本を見繕う

 積読を読んで片付けていた。奥付の印刷日をみると、8年前の本までも積んであったようだった。買ったはいいものの、当時はいまいち読む気が起きなかった本たち。いま読むと充分に面白い本たちで、当時の本を選ぶ感性にも狂いはなかったことがわかる。

 積読が溜まったときは、読みもしないのにこんなにたくさん買って、と自己嫌悪することもあったが、時を超えてあのとき買っておいてよかったなと思うときが来るみたいだった。読みごろまで、本(と読み手)を熟成せしめたとも言える。とすると、財布とは相談するとして、積むことにはそんなに悲観的にならなくていいのかもしれない。

 

 昨日は本を買うのに、2時間ほど本屋をうろうろしてしまった。

 目星をつけていた本を在庫検索機で探し、在庫の存在を確認して目的の書架に向かうも、本は見当たらない。よくあることだ。こういうときは平積みの台にあったりするはずなのだが、平台にもなかった。在庫有り表示の本は、どこへ消えてしまったのだろう。

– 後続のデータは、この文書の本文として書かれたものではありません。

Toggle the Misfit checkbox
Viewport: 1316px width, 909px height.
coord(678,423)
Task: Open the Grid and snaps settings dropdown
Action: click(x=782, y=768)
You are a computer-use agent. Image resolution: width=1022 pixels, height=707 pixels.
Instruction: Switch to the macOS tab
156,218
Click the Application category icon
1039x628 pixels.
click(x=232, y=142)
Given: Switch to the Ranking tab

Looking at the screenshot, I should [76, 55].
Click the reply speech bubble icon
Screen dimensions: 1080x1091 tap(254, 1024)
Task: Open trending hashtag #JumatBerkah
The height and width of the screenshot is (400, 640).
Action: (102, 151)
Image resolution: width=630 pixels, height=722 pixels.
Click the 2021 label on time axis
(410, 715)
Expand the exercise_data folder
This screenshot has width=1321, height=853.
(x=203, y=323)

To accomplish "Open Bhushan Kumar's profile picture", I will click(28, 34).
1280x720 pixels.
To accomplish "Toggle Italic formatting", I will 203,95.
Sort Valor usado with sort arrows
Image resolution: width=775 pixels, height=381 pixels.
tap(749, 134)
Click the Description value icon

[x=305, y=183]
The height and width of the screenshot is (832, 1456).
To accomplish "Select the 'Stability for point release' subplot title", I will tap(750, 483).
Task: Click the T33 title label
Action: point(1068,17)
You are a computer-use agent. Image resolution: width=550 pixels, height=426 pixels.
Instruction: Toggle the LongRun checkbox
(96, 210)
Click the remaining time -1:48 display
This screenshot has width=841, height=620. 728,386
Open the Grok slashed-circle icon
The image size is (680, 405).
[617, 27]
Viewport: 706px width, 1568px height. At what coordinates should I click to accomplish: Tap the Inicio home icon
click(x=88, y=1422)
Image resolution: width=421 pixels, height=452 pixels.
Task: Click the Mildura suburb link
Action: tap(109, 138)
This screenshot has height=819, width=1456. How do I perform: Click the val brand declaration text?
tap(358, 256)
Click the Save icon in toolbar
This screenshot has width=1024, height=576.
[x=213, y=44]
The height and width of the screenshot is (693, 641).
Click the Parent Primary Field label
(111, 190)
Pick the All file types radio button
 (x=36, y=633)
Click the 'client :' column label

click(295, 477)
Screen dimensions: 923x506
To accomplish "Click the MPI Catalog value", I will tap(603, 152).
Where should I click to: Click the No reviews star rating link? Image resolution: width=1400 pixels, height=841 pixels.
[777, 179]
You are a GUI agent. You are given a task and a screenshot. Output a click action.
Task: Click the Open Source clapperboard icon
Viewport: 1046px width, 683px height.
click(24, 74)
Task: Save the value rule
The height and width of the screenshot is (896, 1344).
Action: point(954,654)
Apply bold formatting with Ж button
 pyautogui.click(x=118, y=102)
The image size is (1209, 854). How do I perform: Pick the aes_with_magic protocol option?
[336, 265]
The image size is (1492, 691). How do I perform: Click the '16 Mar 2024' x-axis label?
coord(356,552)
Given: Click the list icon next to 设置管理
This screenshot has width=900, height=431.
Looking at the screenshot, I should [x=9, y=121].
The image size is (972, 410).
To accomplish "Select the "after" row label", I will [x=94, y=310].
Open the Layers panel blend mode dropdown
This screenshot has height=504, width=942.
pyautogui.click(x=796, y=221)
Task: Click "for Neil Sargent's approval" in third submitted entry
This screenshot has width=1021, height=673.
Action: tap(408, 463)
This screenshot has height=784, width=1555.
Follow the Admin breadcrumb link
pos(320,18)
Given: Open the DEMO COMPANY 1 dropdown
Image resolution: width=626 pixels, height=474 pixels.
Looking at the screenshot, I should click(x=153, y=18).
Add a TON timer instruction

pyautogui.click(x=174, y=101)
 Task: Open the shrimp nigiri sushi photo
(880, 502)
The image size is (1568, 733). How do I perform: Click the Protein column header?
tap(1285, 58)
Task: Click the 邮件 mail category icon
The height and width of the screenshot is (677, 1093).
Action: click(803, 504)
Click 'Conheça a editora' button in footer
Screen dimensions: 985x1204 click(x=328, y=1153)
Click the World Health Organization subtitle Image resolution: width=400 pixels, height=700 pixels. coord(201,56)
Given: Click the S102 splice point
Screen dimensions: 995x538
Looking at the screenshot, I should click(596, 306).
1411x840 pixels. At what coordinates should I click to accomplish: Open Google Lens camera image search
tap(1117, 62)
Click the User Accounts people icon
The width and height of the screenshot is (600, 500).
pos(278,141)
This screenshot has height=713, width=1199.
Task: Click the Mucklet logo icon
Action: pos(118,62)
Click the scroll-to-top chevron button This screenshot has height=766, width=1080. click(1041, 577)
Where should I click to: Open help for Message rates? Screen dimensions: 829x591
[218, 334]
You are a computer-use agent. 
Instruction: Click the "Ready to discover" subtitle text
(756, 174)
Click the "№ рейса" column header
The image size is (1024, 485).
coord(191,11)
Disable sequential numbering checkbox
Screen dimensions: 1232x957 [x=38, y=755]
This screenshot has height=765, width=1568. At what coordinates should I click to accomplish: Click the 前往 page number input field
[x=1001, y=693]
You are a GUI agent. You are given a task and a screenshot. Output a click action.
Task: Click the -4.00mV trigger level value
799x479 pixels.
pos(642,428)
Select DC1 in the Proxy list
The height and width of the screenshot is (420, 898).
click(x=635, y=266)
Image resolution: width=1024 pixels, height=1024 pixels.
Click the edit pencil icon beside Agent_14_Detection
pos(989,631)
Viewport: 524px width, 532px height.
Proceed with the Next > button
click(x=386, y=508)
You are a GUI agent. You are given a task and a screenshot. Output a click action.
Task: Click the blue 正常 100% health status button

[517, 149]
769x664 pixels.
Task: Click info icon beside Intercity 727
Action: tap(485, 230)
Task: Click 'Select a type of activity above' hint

 やむなく次点で読みたかった本を探す。ハードカバーなのでやや値段がするようだ。ハードカバーの本は装丁が好きて行間にスペースがあって読みやすいことが多いが、いかんせん大きくて持ち運びが不便だ。かさばりもする。

 となると、いっそ電子書籍で買ってしまうのもありなのかもしれない。電子書籍は易し。味気なくも、在庫がないことがない。

 結局、並んでいる文庫本を適当に見繕うことにした。感性と作家を信じて、裏のあらすじを流し読みして手に取る。おもむろに目的外の本を手に取ると、新たな出会いがあることもあるものだ。